Je fus plusieurs jours sans pouvoir monter à l’Acropole, ni rien voir d’Athènes. J’étais devenu un ballon de jeu entre deux équipes politiques. L’opposition, dirigée par M. Th. Delyannis, avait pris vivement parti pour les Jeux Olympiques. La presse était divisée en deux camps et apportait à sa dispute quelque acharnement. Je passais mon temps à faire des visites aux hommes politiques et aux journalistes, sous la conduite de mes nouveaux amis, Georges Melas, fils du maire d’Athènes, et Alexandre Mercati, fils du directeur de la Banque et camarade d’enfance du prince royal.

Le cocher du landau descendait de son siège et disait à Georges Melas avec la familiarité charmante d’alors : « Monsieur mon petit Georges, je vais t’expliquer comment ton ami doit s’y prendre avec Tricoupis. » J’étais vexé que mon grec de collège ne me servît à rien, grâce surtout à la prononciation qu’on nous avait apprise. Mais, alors, on parlait partout français. Mon étonnement était grand de trouver une Grèce si vivante, restée si semblable à elle-même, à la fois très antique et très moderne. Mon instinct ne m’avait pas trompé en m’inclinant fortement vers elle. Désormais j’étais certain de son avenir. Je garderais toujours en ses destins renouvelés une foi solide.

• _Matériel fourni_:
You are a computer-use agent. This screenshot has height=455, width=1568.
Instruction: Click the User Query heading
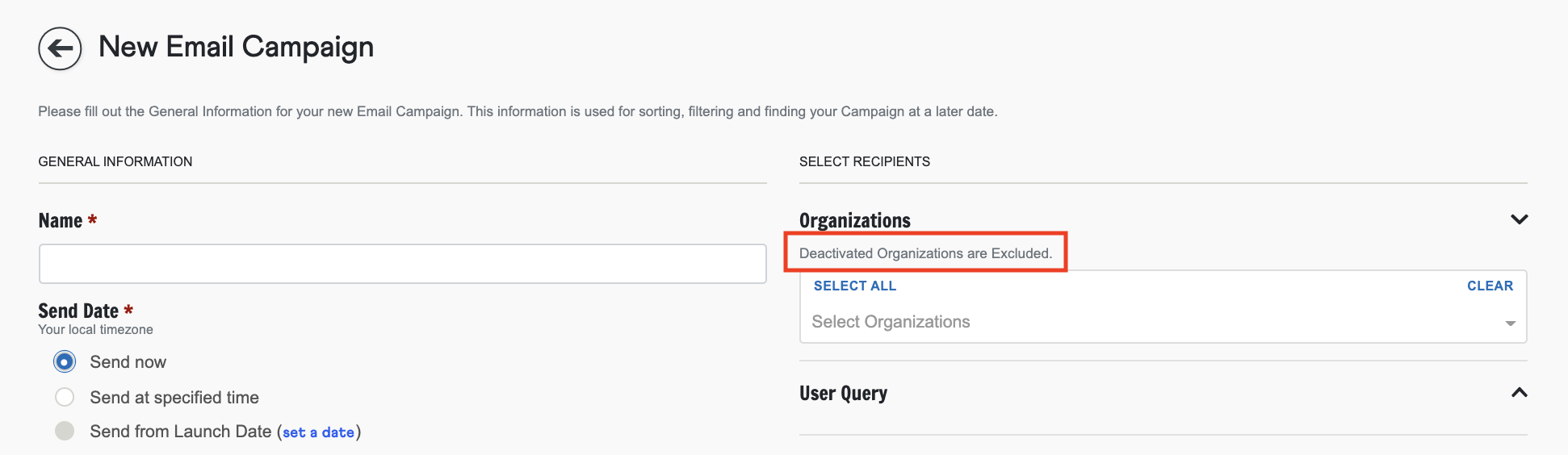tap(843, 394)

* * *

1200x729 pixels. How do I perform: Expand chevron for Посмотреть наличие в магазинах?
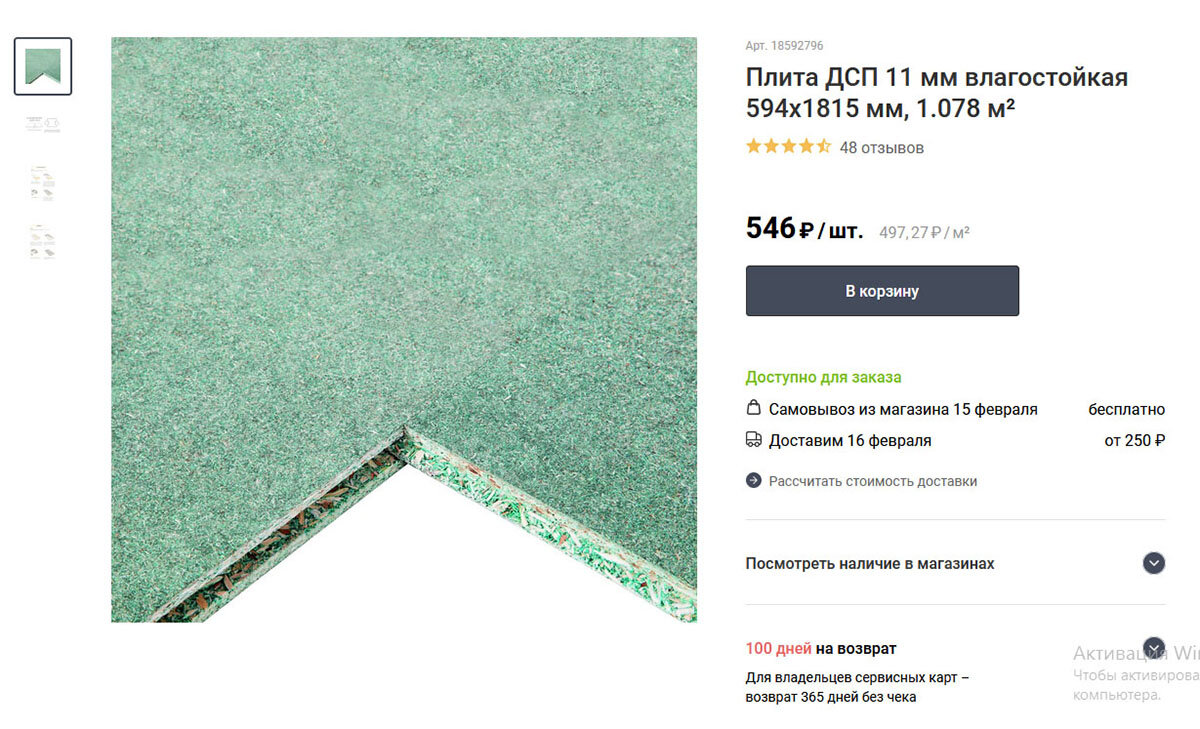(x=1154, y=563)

• _Consignes à suivre_:
Reproduisez à l’identique tout le passage du texte sur Athènes, depuis « Je fus plusieurs » jusqu’à « du prince royal. » inclus.

• _Résultat obtenu_:
Je fus plusieurs jours sans pouvoir monter à l’Acropole, ni rien voir d’Athènes. J’étais devenu un ballon de jeu entre deux équipes politiques. L’opposition, dirigée par M. Th. Delyannis, avait pris vivement parti pour les Jeux Olympiques. La presse était divisée en deux camps et apportait à sa dispute quelque acharnement. Je passais mon temps à faire des visites aux hommes politiques et aux journalistes, sous la conduite de mes nouveaux amis, Georges Melas, fils du maire d’Athènes, et Alexandre Mercati, fils du directeur de la Banque et camarade d’enfance du prince royal.